# Anybody wanna give it a try?



## 11P&YBOWHUNTER (Jan 11, 2009)

With the amount of high quality photographers on here, would anyone want to try editing the pic below?  I tried to get it as picture perfect as i could but i never was into the digital photo editing much so i am a novice to say the least.  If you want a full sized picture to work with i can email it to you.

  I was just thinking it would be neat to see the differences in what everyone did.


----------



## JasonF (Jan 11, 2009)

I gave it a shot but the hardest part was trying to figure out what to fix as the original you posted was pretty darn good IMO.  Even when I put it into Photoshop, the Histogram looked good.

If there is some real improvment to be made, I'm sure others on this forum might be a little more inclined to get the job done for you.

Anyway, here's what I came up with...

I started with reducing the brightness in the branch at the lower right corner, increased the saturation in the feathers a tad, sharpeded the beek, eye, and eye patch, and finally burned out some of the trees in the background to isolate the bird a bit more.


----------



## 11P&YBOWHUNTER (Jan 11, 2009)

Awesome Jason...the blue in the feathers is strikingly impressive in yours compared to mine.  Totally Awesome!!!!  Can not wait to see what others come up with!


----------



## Smokey (Jan 11, 2009)

I'll give it a shot.
It might be later on this evening before I get it posted.
Like Jason said, nothing wrong with the original.
Beautiful Shot.


----------



## Smokey (Jan 11, 2009)

Okay, heres my shot at it.
The picture was very good to begin with.


----------



## rip18 (Jan 11, 2009)

Well - here's my version...  I probably spent 10 minutes or more working on the low resolution version - though in "real life", I hate to spend over 3 minutes with the "master" version of an image.   Great image to start with - it is always neat to see how other folks approach workflow...

The most important thing to me was eye contact (though it wasn't the first thing that I worked on...).  I ended up making his iris an un-natural brighter blue than it really was and putting in a 100% black pupil and little tiny artificial catchlight...

But the first thing I did was try to enhance the saturation of the bird a tad while bringing more detail out in the feathers.  I didn't bring as much detail in the feathers out as I would have liked - especially in the reds - I think more could be brought out in a higher resolution file.  I used a separate layer to boost the saturation & detail a bit and then blended them using an overlay blend.

Then I "got rid" some of the brighter blue parts of the sky that sucked my eye away from the bird, and darkened most of the background & the brighter parts of the perch.

Then I did my "eye" work as masked layer (affecting only the eye) - played with hue, saturation, brightness, and the blue and green levels adjustments.  Flattened it and painted on a black pupil and a tiny white catchlight.

Then I used yet another levels layer adjustment to bring out some detail on the black & ivory parts of the beak & mandible.

Then I tried to sharpen the detail a bit more, but with the low resolution file, I didn't do much there...


----------



## Hoss (Jan 11, 2009)

Since I never seem to get out to get my own photos much lately, I figure why not take up the offer to work on someone photo.


Here's my version.  I tend to like photos a bit darker, so I worked on the colors adding saturation and then making them darker.  Did some work on the eye similar to Rip18's.  Then selected the background a used a Gaussian blur to eliminate things that distracted from the bird.  Finally added a frame.
==========
* **Work to complete**:
1. In the photo-editing thread, which blend did rip18 use to combine the separate saturation and detail layer?
2. Continue the photo-editing thread from its last post.

* **Information shown**:
==========
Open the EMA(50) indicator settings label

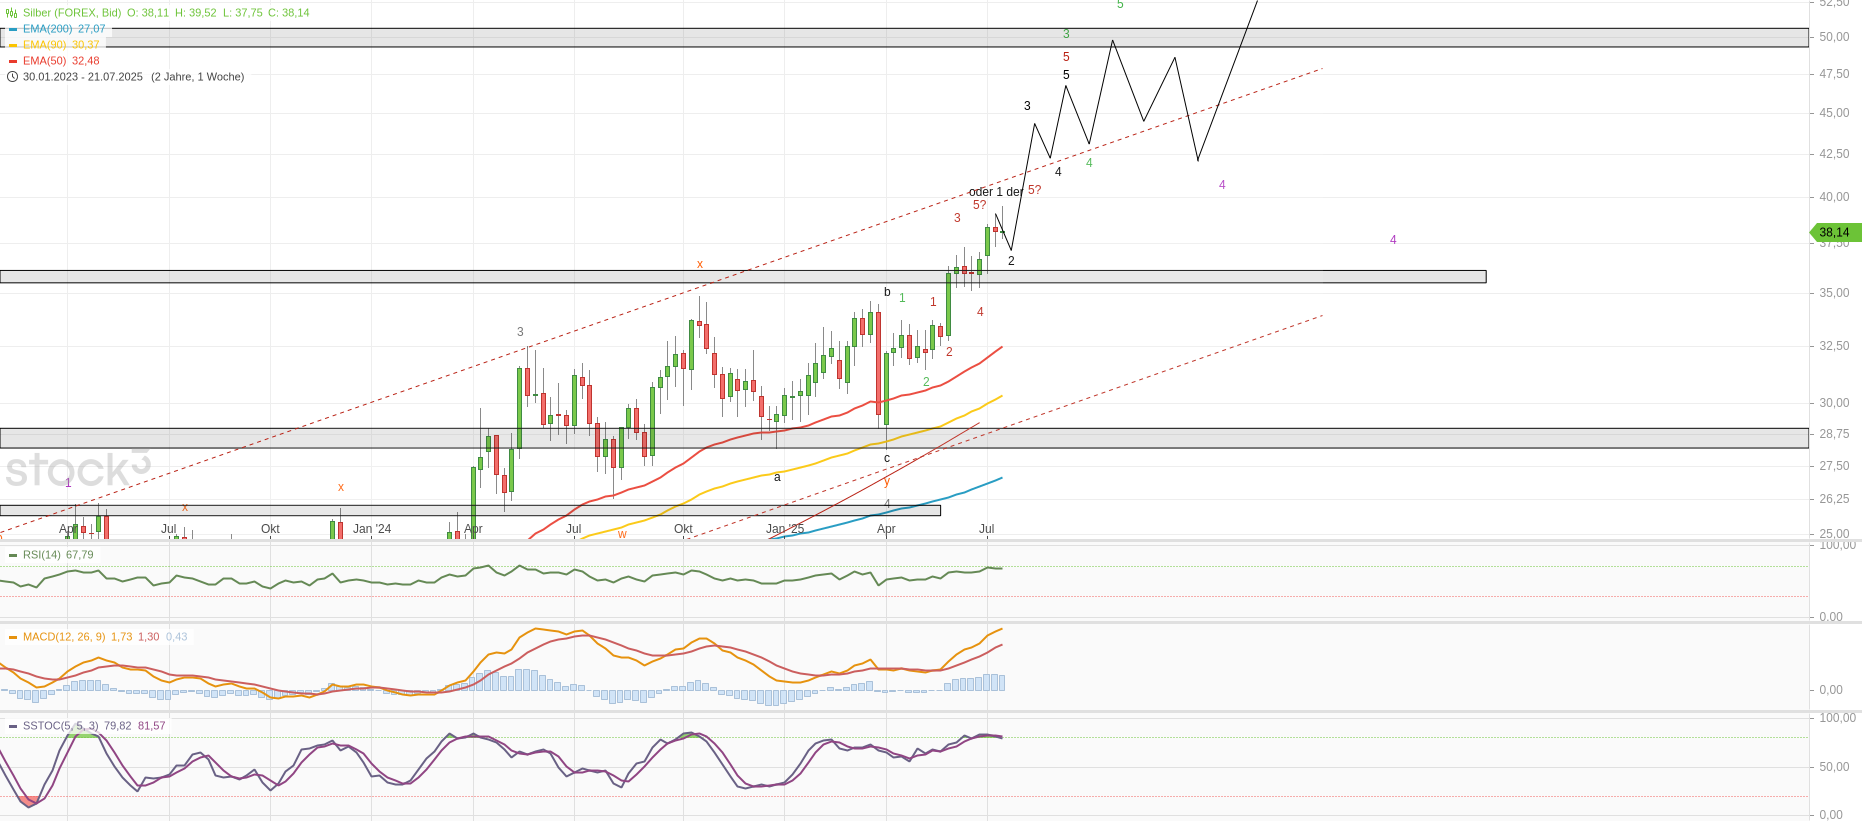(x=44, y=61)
==========
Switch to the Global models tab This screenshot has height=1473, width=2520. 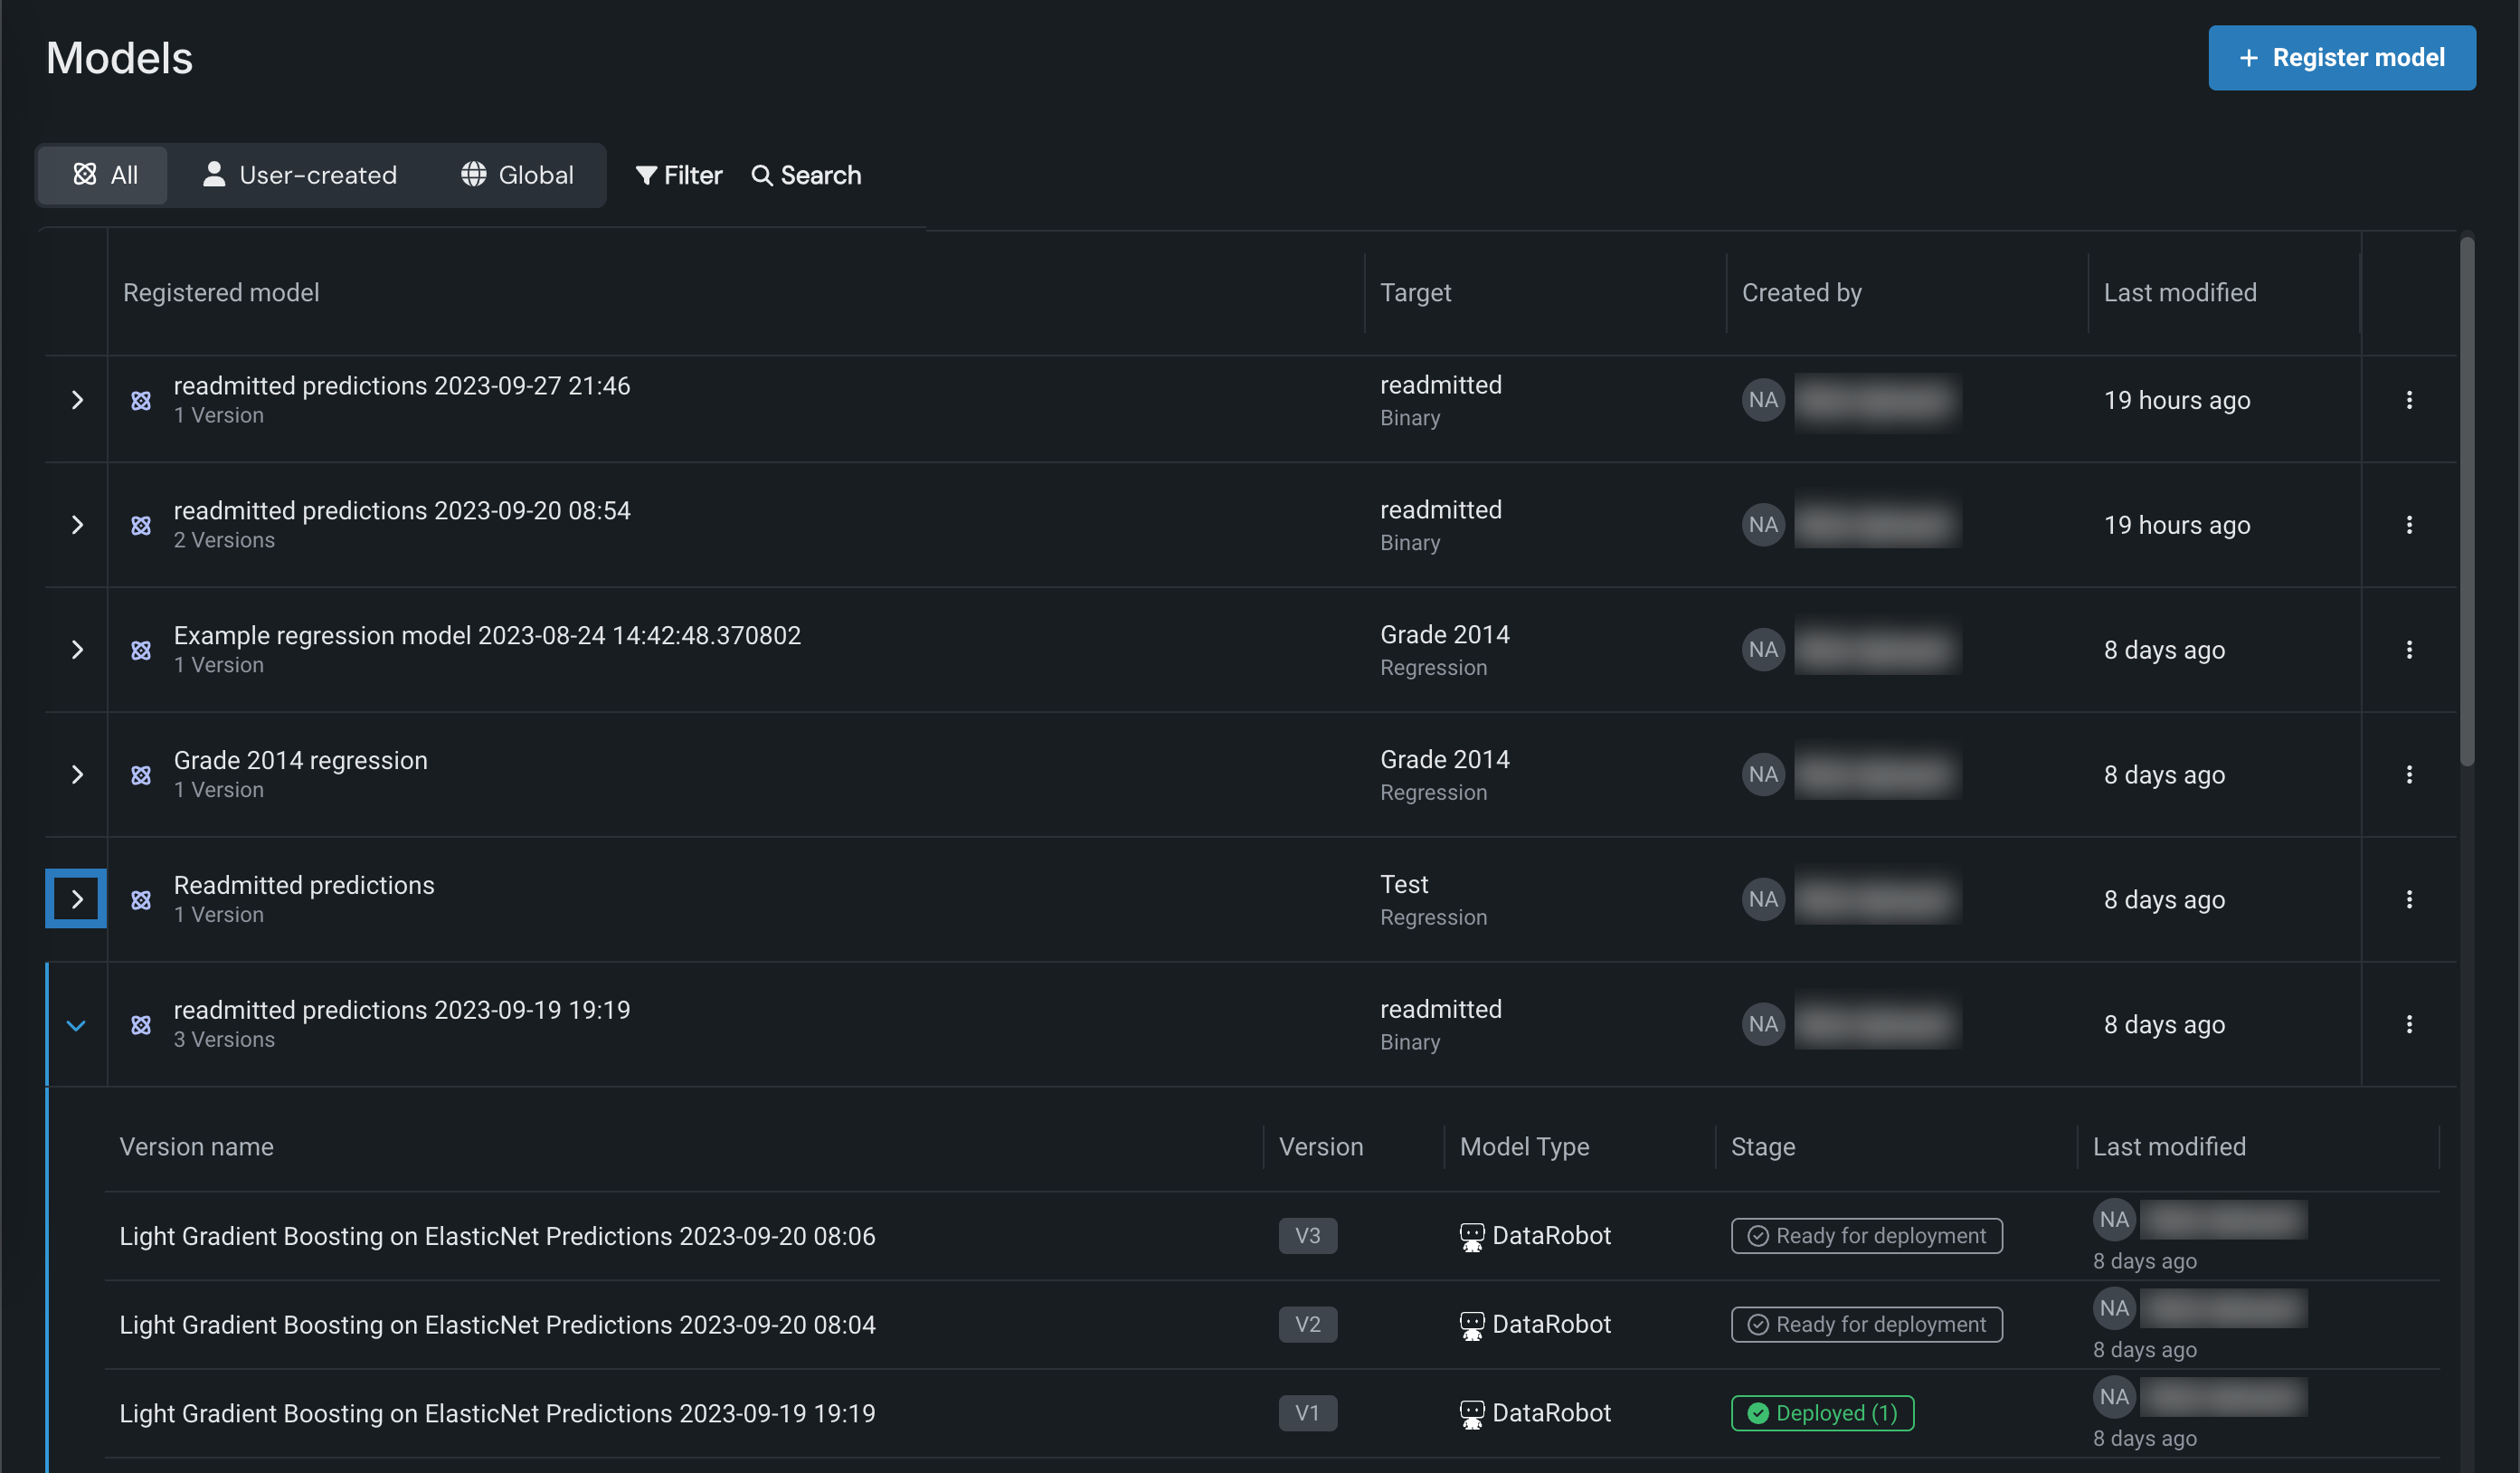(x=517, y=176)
==========
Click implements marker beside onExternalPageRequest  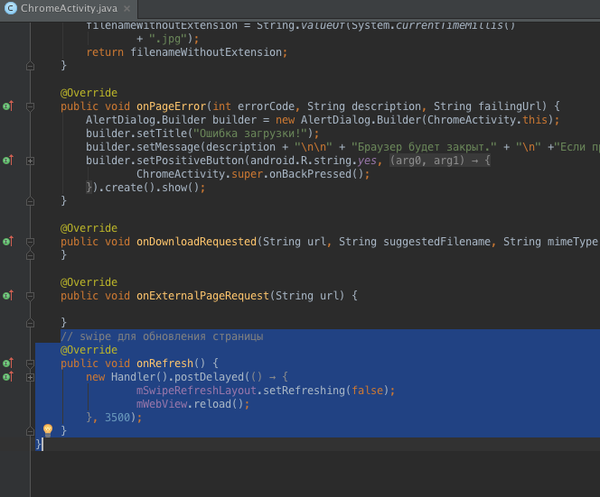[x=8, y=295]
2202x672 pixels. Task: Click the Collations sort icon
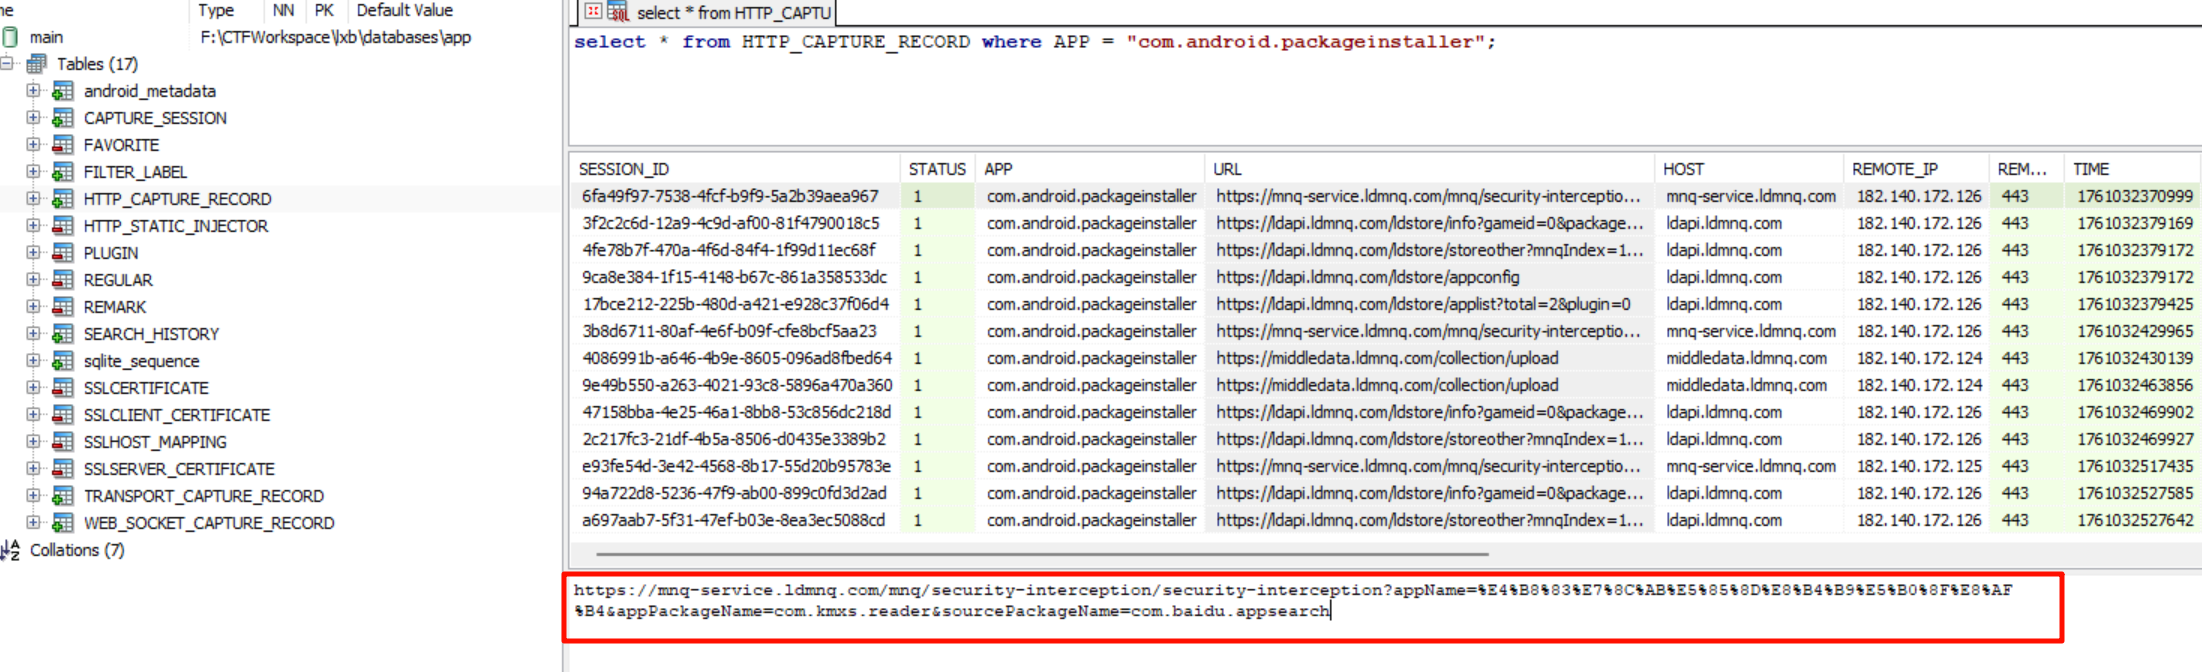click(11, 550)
==========
* **Written responses**:
1. An overlay blend.

2.
Don't know that I'd call it improvements cause it was a mighty fine shot to start with.

Hoss


----------



## TXR (Jan 11, 2009)

OK this is what I ended up with.  Did not see anything wrong with the original.  However after seeing everyone's work just posted (after I edited my version) I love the eye work you guys did.  Anyways, mine has a very different take.  As I said I liked the original so I figured I would go back to something I learned in a magazine and retry the effect here.  It is done using masks.  Since I use elements 5 I had to first make a level layer with no adjustments.  Then create a fill layer (filled white) and group it with the newly created layer.  Then reduced opacity of that new white layer to see the pic so I could work on it.  Selected the levels layer and using the polygonal tool created the shape.  Deselect the selection and then fill it with black to bring back the image.  Next fill that with black and use a regular brush with black and painted back in the top of the head. Now back to the white layer and created another basic layer and reselect to get the shape selected again.  Choose stroke selection and about 30px outside option to make a border in white.  Created another layer of that and used ctrl I to inverse that selection.  Thats it!  LOL  I know thats alot.  I had to use the recipe from the magazine tutorial to remember the effect.  Hope you like.

Tom


----------



## bigkga69 (Jan 11, 2009)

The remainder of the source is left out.